La jornada académica reunió a personal del Centro Médico Nacional Siglo XXI, IMSS Ordinario, ISSSTE, IMSS Bienestar, así como al Instituto de Estudios Superiores Elise Freinet, Intermédica, Hospital del Niño DIF Hidalgo, Universidad Autónoma del Estado de Hidalgo (UAEH) y Universidad La Salle Pachuca, fortaleciendo el trabajo coordinado entre instituciones para mejorar la calidad de la atención que reciben las mujeres hidalguenses.
Durante su mensaje inaugural, la secretaria de Salud de Hidalgo, Vanesa Escalante Arroyo, destacó que la actualización permanente del personal sanitario es una herramienta fundamental para fortalecer las acciones preventivas, ampliar la detección oportuna y garantizar el acceso a servicios de calidad.
Asimismo, señaló que la visión de transformación impulsada por el gobernador Julio Menchaca Salazar coloca a la prevención como uno de los ejes prioritarios para proteger la salud de las y los hidalguenses.

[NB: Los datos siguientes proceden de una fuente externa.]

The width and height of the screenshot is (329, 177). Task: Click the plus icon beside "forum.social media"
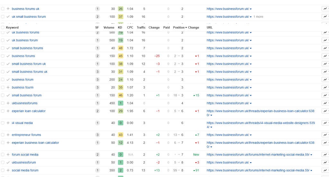point(8,155)
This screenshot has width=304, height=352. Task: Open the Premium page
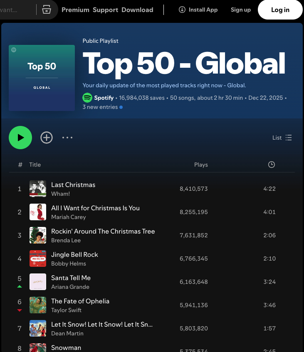(75, 10)
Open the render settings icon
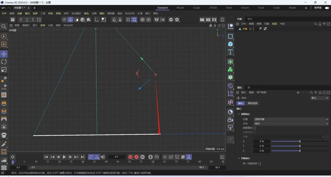 [x=214, y=20]
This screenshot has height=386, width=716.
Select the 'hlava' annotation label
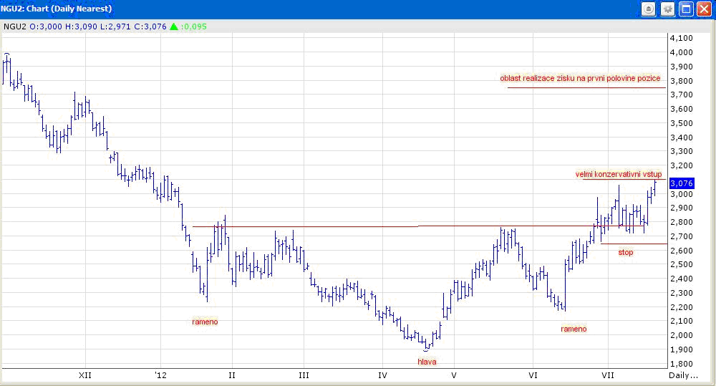(x=427, y=362)
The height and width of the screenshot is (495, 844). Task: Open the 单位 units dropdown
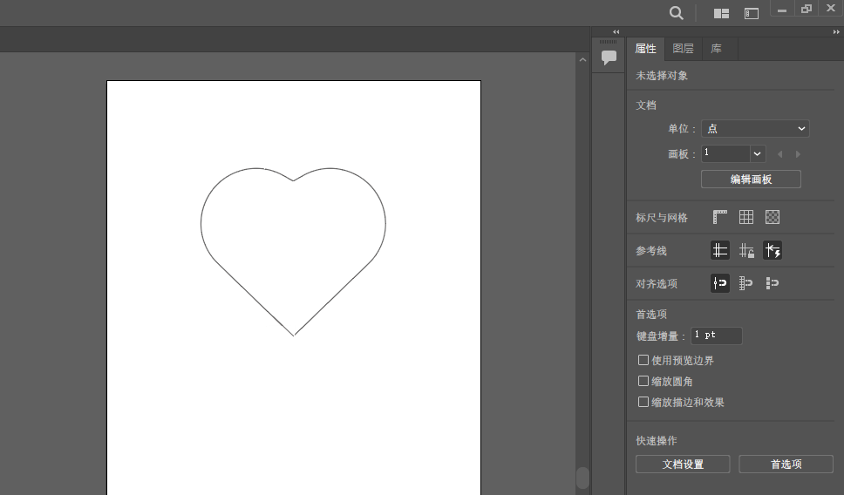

La titular de la SSH resaltó que, bajo esta perspectiva, se impulsan estrategias como las Brigadas de la Salud, mediante las cuales se acercan servicios preventivos, acciones de detección oportuna y orientación médica a las comunidades, especialmente en aquellas con mayores barreras de acceso, permitiendo identificar de manera temprana padecimientos que pueden prevenirse o tratarse con éxito.
El cáncer de cuello uterino es una enfermedad prevenible y altamente tratable cuando se fortalecen las acciones de vacunación contra el Virus del Papiloma Humano (VPH), el tamizaje y el tratamiento oportuno de lesiones precursoras. Por ello, la capacitación continua del personal de salud resulta fundamental para actualizar conocimientos, homologar criterios técnicos e incorporar prácticas basadas en evidencia científica y derechos humanos.